Misfits. (If you live with Chronic Migraine, incorporate it into today’s post.)
Going to have to keep this short. Rather unwell today. Acute migraine this morning and triptan side effects have stolen this day… and seriously wiped out and just not feeling so hot right now.
So, chronic migraines… yep that would be me. What can I say about this reality?
It is defined as 15 migraines or more a month. Mine are currently daily. One would hope with some moderately effective treatment I can get to around that 20 marker. That would be nice.
Treatment, when you do not have effective preventatives and have daily migraines….
Triptan… for me. Doesn’t work for everyone. Doesn’t work all the time. Doesn’t work all of the day most of the time. Can’t take it more than three days out of the week… so there is a problem right there because there are those other four unaccounted days. Treatment is a problem. Sometimes I have a rescue med prescribed, most of the times not. Sometimes it is T3s which is hardly a rescue med really and once Tramacet which did a little better but not much, but something is better than nothing… and usually it is nothing.
The status migraines are dangersous when I get them, as they are for as all… a acute migraine lasting more than three days. It requires a trip to the ER. The ER here gives me toradol which doesn’t abort the status migraine. Toradol shots, like toradol pills, which I had a very adverse reaction to, I also have a adverse reaction to. So I stopped going to the ER. My doctor prescribed me toradol shots anyway, if I wanted the side effects I could have them at home. So it can be difficult to get adequate treatment or understanding at an ER for the seriousness of migraine disease or educated doctors on it.

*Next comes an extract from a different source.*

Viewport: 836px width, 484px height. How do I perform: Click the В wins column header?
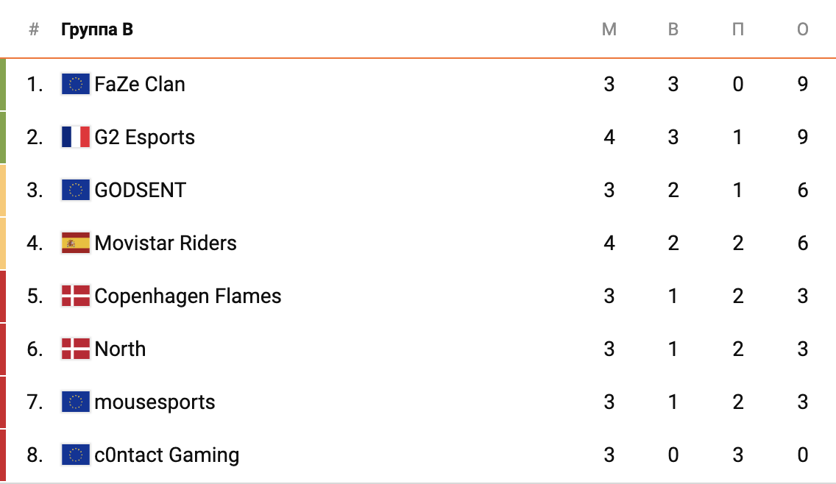click(673, 29)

I had a migraine that lasted about six days or so… on the fourth day I woke up with half my hand numb. Felling rotten as well I called in sick. As I said didn’t go to the ER. The numbness spread from half the hand across all the way to the thumb until it was the whole hand… as it did so over the course of a few days it also spread to the left hand, pinkie, side of hand and tip of ring finger before it stopped. This nerve damage which is permanent was caused by the migraines. It causes lack of dexterity, the pinkie in particular on my right side can’t even fully move right, lack of the ability to feel texture due to the numbness, pricking pain when I press on things, a nerve pain at times that is very unpleasant. So dangerous to have a migraine last that long. Apparently it is possible I had a stroke in my sleep… not sure, either way nerve damage occurred.
The migraines themselves being unmanaged obviously affect my ability to work. I missed a great deal of work, which displeased my employer greatly. I went on many leave of absences due to stress and changes to treatments. My career was affected as I was demoted more than once because of this.

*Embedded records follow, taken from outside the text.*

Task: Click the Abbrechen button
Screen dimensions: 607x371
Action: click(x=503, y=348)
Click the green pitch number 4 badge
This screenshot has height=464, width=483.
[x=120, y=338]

I had a hard time managing the pain and working. It was simply too much pain to handle while working full time. Caused a great deal of stress. Caused a great deal of sleep deprivation. Caused powerful bouts of depression. Eventually caused a suicide attempt. Fortunately I was lucky enough that my brother has a bizarre bout of insomnia that night and felt the need to check on me. That led to a short term leave of absence. And more depression when I returned to the same factors and same pain. Everything changes and everything stays the same.

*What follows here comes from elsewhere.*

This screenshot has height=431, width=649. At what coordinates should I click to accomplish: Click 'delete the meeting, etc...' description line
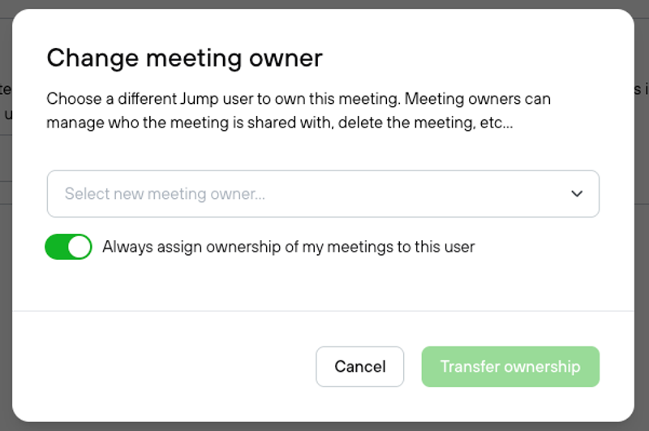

I’m currently on a long term leave of absence… I believe the only reason I got it to be honest was because of the depression… like chronic migraines are not Significant enough to warrant a long term leave of absence. I don’t believe it will last long. And I have no clue what to do when it is up. And that gives me some significant anxiety… because I am afraid to return to that… that desperation I felt when I worked full time… it is not a nice place to Live in. To want to survive in.
And that is what chronic migraines are for me.
And does that make me a misfit? Maybe… but not a lonely one… no… not by a long shot. So many of us share this road together. So many of us don’t survive this road. So many of us fighting to survive.
Does it make me feel discarded, ignored, dismissed? Yes. That. It makes me feel that. Like the impact of my migraines is no big deal. My career has been greatly impacted. I have no idea how to resolve the problems with it. I have suffered permanent damage to my body. I have tried to kill myself. Yet… no major impact. No big deal. Clearly I can just deal with it with a few lifestyle changes and all this will go away. I feel like a misfit, a group of misfits that are under treated, vastly ignored and stigmatized in many facets of our lives.
This post took all day, pieces of the day I could manage to get done… it is in fact now the next day. But I got it done. At least I manged to do something… definitely didn’t manage anything else from the couch. Such a lost day. June 2013, Migraine and Headache Awareness Month, is dedicated to Unmasking the Mystery of Chronic Headache Disorders. The 2013 Migraine and Headache Awareness Month Blog Challenge is a project of FightingHeadacheDisorders.com.